Work item ::
For the listing below, output exactly the lines from the line with "Select options (104, 461)" up to and including the line with "Grand ménage résidentiel (84, 1297)", and no other lines.

*** Extracted data Section Begins ***

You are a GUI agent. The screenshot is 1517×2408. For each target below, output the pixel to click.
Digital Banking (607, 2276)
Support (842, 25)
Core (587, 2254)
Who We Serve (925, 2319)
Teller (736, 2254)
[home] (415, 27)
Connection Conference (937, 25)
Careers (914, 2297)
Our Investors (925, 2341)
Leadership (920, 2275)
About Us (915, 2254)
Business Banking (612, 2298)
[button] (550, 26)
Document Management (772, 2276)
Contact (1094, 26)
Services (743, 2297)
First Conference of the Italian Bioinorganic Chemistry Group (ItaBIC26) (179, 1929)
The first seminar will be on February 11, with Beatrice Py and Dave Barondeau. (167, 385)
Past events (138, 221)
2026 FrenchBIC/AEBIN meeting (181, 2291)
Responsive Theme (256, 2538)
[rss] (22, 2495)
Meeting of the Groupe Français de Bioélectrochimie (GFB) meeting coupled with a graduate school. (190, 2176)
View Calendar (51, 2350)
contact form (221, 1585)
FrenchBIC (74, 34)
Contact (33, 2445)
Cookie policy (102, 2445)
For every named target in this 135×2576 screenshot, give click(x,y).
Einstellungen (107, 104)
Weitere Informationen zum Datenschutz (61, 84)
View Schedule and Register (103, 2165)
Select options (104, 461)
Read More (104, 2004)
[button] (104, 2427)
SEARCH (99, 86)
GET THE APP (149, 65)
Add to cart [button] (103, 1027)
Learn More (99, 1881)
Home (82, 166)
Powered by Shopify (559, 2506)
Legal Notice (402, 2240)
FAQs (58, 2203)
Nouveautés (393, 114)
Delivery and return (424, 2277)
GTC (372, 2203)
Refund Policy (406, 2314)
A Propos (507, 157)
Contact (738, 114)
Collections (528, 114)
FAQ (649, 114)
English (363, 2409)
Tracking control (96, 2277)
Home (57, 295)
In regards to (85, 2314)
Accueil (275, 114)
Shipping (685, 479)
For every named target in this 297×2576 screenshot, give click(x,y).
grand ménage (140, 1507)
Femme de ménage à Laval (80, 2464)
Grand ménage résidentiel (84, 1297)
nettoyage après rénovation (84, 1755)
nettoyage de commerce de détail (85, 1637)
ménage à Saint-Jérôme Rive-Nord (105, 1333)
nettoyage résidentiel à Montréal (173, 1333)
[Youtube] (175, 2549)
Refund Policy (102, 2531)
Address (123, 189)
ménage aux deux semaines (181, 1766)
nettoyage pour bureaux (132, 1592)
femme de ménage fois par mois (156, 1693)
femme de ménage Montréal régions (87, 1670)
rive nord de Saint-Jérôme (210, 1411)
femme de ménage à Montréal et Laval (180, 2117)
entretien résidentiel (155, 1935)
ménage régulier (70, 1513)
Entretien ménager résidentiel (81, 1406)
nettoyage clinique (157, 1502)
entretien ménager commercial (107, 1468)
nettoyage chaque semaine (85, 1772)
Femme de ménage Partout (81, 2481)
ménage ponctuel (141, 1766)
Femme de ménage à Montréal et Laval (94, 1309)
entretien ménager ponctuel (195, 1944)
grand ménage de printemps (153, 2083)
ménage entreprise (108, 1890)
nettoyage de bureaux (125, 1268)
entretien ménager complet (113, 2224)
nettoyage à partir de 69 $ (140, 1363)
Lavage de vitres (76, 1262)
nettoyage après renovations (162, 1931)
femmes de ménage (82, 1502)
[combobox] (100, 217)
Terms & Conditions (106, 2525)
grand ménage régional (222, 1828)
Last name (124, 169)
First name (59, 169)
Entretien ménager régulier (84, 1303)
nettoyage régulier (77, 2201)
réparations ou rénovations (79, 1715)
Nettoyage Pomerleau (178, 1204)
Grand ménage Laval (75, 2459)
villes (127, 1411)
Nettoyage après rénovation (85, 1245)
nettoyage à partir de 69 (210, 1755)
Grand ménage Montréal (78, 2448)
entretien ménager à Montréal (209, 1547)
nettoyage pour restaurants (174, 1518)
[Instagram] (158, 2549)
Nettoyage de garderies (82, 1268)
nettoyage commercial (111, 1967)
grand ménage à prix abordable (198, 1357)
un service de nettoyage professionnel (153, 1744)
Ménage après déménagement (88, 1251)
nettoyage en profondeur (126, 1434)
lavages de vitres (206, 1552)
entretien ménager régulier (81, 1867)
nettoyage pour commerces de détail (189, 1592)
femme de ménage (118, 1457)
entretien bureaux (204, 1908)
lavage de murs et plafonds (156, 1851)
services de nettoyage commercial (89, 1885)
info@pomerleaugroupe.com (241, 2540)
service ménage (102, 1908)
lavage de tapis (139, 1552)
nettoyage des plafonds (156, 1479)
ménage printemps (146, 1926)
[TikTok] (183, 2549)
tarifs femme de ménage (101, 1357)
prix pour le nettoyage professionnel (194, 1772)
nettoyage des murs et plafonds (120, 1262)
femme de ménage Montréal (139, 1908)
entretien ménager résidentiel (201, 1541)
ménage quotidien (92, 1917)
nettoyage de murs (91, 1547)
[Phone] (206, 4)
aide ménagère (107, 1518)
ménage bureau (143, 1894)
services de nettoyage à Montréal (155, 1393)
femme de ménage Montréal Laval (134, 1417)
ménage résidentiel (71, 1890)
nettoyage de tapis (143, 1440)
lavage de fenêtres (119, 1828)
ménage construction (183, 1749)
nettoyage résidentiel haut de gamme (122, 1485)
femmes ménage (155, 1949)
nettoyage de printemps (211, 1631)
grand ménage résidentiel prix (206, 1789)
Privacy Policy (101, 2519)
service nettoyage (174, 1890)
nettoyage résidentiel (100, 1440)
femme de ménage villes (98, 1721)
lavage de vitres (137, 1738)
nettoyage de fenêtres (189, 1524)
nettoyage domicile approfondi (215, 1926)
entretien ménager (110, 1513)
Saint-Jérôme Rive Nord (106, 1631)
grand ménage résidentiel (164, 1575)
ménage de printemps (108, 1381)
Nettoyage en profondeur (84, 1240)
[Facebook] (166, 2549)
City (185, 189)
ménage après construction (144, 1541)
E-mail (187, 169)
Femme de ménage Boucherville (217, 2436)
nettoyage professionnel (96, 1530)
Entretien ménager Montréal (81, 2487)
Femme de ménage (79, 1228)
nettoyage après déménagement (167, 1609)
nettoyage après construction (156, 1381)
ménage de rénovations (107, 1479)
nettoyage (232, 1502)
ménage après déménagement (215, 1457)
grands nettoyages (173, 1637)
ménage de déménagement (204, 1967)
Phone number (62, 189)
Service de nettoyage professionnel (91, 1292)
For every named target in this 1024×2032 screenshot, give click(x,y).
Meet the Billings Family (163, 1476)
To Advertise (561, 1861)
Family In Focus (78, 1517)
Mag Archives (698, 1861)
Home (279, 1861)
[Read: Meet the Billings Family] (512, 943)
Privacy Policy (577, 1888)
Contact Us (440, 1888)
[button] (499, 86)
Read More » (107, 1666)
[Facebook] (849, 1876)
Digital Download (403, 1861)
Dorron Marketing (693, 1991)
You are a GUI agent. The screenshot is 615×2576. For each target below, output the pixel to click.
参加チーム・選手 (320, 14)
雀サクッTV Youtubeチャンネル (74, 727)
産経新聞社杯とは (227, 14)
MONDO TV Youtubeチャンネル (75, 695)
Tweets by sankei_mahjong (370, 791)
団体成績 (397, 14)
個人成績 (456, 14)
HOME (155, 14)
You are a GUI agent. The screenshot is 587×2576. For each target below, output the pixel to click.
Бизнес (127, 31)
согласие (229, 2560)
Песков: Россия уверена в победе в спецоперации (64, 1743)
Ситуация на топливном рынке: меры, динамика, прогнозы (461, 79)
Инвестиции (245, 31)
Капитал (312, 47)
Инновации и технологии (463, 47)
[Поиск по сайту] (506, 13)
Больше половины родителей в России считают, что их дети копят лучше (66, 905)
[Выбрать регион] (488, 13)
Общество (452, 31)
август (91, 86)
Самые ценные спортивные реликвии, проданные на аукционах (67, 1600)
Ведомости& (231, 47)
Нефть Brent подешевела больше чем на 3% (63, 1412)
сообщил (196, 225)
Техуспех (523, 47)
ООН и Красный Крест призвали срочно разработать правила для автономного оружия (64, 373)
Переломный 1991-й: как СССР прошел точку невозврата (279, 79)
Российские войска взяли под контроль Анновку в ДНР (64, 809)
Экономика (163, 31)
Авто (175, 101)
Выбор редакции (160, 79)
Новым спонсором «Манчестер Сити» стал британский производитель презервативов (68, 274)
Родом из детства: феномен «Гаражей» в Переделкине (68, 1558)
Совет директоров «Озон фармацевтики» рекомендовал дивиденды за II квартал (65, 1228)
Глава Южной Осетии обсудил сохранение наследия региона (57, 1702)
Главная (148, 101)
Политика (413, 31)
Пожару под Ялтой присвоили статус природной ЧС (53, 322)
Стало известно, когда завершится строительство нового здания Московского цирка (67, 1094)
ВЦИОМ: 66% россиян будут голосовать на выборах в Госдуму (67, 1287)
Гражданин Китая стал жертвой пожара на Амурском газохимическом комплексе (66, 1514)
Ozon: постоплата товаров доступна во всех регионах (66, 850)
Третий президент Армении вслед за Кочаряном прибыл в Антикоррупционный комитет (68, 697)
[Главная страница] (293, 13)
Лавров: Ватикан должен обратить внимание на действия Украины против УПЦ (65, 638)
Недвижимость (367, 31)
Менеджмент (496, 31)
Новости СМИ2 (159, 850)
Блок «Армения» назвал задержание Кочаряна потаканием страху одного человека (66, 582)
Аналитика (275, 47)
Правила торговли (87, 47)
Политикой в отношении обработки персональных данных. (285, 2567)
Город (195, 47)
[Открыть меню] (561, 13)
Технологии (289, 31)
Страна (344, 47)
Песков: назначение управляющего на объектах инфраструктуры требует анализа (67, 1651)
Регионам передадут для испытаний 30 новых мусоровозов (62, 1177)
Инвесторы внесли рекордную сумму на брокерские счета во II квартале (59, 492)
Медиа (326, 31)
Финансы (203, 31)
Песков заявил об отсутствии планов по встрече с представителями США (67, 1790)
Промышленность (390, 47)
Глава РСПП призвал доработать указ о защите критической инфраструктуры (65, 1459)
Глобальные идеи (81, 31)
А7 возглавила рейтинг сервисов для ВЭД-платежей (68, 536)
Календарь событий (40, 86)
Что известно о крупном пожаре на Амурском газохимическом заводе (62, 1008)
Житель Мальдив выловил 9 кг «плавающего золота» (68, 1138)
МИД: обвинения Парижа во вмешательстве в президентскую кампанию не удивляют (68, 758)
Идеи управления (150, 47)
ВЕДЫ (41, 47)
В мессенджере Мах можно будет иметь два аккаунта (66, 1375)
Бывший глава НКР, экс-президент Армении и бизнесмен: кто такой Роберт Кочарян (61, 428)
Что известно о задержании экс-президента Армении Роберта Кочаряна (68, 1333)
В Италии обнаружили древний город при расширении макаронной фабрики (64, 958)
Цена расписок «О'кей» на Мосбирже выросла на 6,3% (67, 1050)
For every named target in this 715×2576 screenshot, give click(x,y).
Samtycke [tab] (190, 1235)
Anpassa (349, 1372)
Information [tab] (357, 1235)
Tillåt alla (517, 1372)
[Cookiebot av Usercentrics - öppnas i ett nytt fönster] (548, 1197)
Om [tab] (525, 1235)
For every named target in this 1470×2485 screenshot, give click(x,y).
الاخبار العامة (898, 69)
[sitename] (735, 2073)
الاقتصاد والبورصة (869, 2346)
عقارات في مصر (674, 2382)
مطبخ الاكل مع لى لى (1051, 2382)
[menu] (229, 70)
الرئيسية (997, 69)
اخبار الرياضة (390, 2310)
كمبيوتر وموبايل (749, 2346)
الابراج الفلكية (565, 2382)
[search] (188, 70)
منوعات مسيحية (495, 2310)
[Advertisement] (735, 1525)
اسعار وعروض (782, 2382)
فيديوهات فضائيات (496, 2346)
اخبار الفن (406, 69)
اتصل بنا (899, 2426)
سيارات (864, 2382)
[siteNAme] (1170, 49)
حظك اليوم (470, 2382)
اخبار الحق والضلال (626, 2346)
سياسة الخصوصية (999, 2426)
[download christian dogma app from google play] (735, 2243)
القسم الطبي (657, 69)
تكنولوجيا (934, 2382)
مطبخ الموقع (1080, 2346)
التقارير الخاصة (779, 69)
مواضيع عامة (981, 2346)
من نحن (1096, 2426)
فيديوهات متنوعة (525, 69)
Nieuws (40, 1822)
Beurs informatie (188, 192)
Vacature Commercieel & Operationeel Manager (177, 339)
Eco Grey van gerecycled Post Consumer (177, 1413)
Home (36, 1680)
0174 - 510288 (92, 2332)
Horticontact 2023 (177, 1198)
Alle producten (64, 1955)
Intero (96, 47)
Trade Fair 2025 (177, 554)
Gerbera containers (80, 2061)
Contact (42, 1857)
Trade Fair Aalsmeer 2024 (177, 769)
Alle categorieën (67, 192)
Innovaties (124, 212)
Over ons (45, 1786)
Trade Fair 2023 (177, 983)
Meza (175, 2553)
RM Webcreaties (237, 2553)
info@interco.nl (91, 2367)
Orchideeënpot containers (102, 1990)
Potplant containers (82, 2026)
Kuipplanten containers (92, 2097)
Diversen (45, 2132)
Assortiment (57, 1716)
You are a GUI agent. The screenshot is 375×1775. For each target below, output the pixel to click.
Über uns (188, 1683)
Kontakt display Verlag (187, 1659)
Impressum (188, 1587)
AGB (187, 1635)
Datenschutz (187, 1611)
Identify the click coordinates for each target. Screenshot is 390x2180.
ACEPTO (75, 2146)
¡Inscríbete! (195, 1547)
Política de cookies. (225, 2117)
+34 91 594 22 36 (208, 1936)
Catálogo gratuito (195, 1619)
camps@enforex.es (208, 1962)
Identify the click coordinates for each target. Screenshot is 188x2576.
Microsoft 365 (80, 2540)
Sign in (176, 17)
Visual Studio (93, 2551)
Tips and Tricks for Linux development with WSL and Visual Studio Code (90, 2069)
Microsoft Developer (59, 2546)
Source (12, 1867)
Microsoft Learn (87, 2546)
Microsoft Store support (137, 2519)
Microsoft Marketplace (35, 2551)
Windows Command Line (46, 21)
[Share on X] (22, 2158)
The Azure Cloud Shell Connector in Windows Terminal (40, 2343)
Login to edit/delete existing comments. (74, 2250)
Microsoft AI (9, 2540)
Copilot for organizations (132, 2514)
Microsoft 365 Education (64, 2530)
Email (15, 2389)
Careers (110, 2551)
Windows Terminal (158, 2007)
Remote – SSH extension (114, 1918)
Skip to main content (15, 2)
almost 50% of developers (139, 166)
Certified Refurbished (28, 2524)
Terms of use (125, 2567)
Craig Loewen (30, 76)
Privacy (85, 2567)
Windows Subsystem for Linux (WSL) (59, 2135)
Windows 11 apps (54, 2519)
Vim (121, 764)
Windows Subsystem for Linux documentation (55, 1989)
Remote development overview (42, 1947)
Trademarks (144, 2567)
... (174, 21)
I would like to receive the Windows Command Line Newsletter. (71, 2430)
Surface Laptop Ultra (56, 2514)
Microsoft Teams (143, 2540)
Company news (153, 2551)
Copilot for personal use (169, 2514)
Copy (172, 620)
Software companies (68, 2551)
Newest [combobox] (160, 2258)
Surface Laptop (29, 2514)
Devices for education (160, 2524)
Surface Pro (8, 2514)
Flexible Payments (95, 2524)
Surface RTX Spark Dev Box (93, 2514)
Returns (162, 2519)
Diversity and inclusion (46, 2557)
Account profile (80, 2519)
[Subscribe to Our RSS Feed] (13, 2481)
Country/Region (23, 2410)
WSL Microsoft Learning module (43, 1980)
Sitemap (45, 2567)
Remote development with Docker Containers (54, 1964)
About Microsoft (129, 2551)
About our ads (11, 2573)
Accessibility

*** Extracted data Section Ends ***

Result of the exercise ::
Select options (104, 461)
Read More (104, 2004)
[button] (104, 2427)
SEARCH (99, 86)
GET THE APP (149, 65)
Add to cart [button] (103, 1027)
Learn More (99, 1881)
Home (82, 166)
Powered by Shopify (559, 2506)
Legal Notice (402, 2240)
FAQs (58, 2203)
Nouveautés (393, 114)
Delivery and return (424, 2277)
GTC (372, 2203)
Refund Policy (406, 2314)
A Propos (507, 157)
Contact (738, 114)
Collections (528, 114)
FAQ (649, 114)
English (363, 2409)
Tracking control (96, 2277)
Home (57, 295)
In regards to (85, 2314)
Accueil (275, 114)
Shipping (685, 479)
For every named target in this 297×2576 screenshot, give click(x,y).
grand ménage (140, 1507)
Femme de ménage à Laval (80, 2464)
Grand ménage résidentiel (84, 1297)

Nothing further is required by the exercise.